Instructions for the task >> Locate every line in the items below that contains the string "given" with the same capitalization, and copy each of those lines.
* Begin Input data *
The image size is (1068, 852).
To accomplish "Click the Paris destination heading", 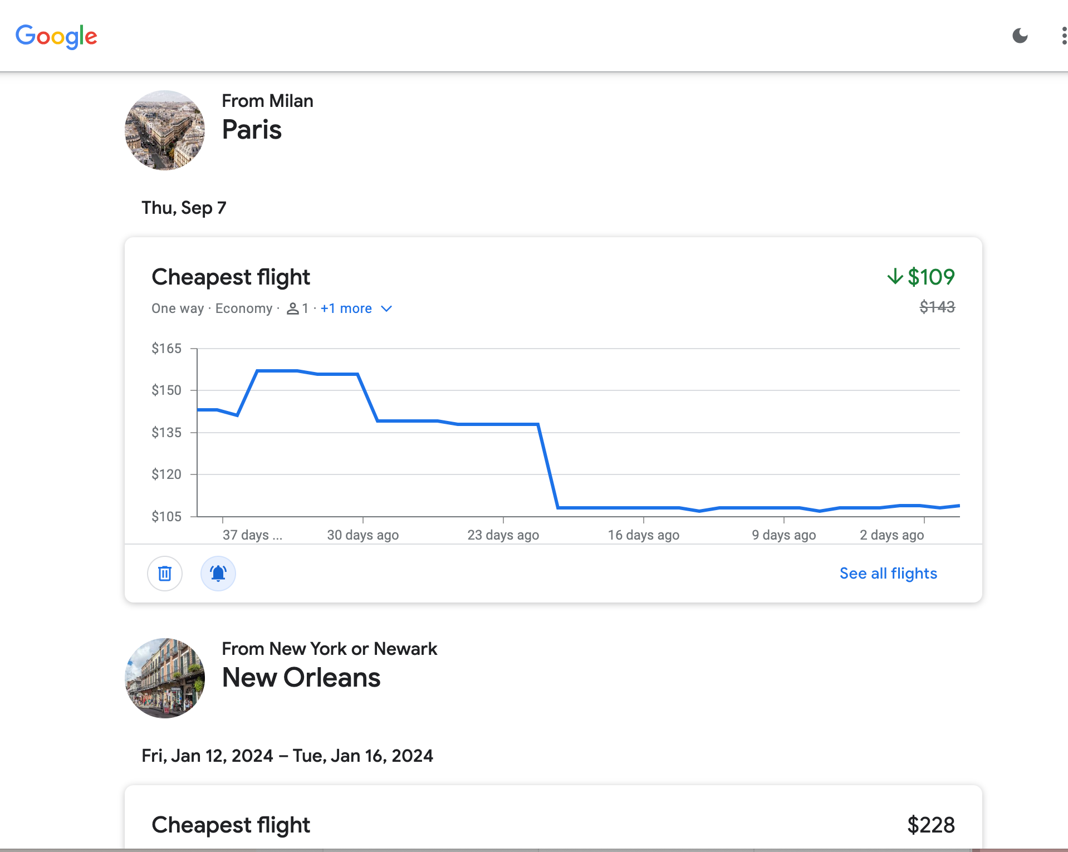I will point(252,130).
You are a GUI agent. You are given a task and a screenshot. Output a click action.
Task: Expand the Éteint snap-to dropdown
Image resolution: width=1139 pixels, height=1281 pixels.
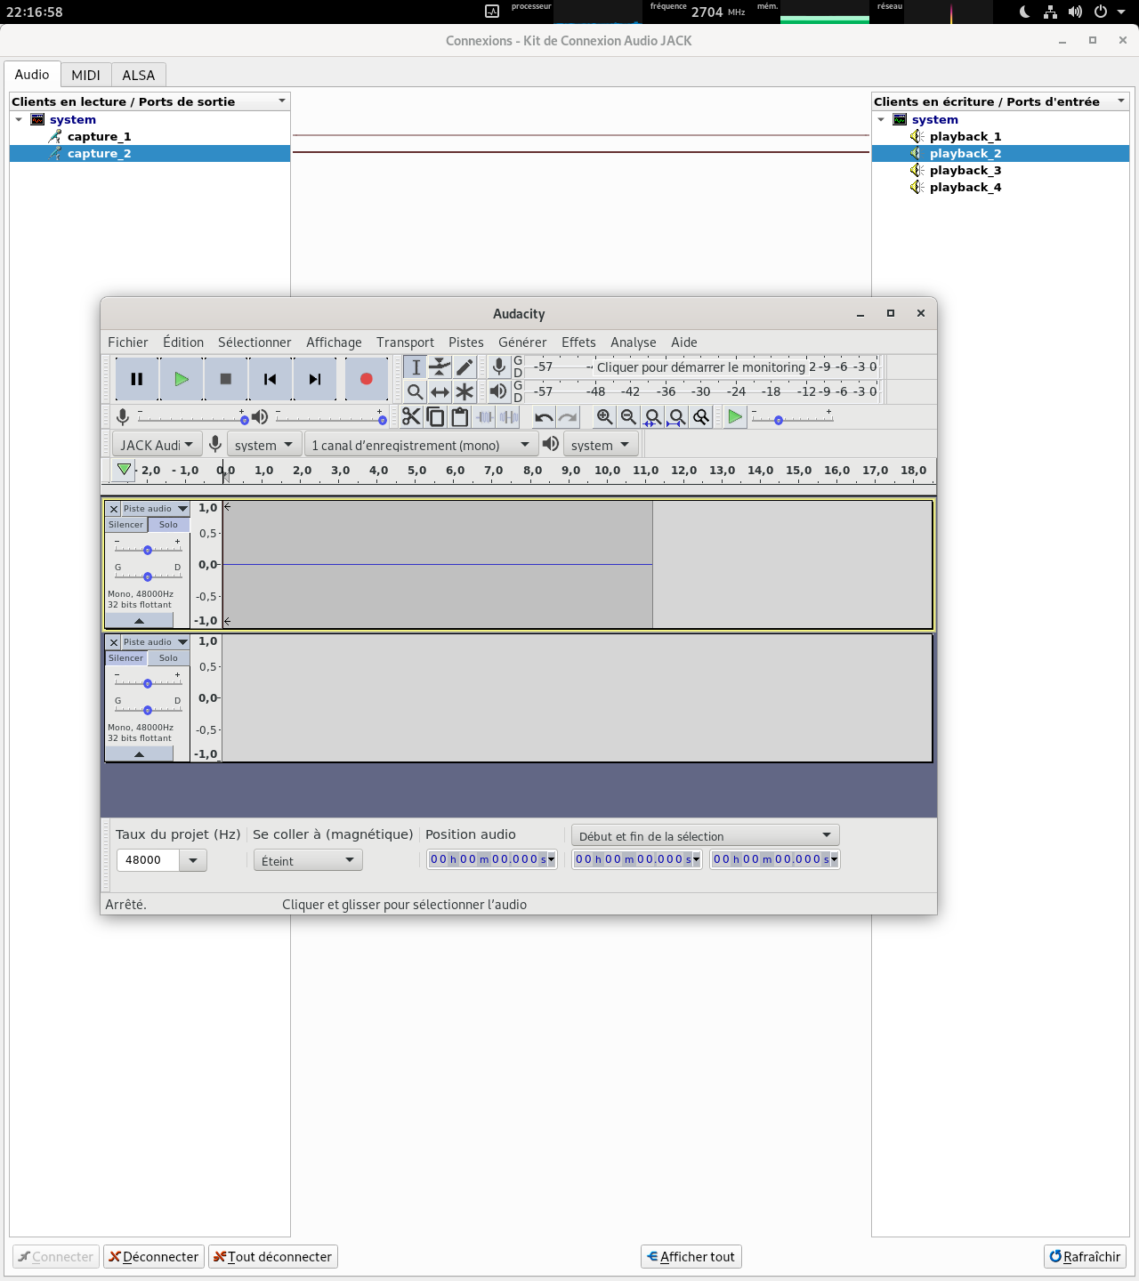tap(307, 860)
* End Input data *
Solution below >>
You are a GUI agent. You are given a task and a screenshot. Output a click action.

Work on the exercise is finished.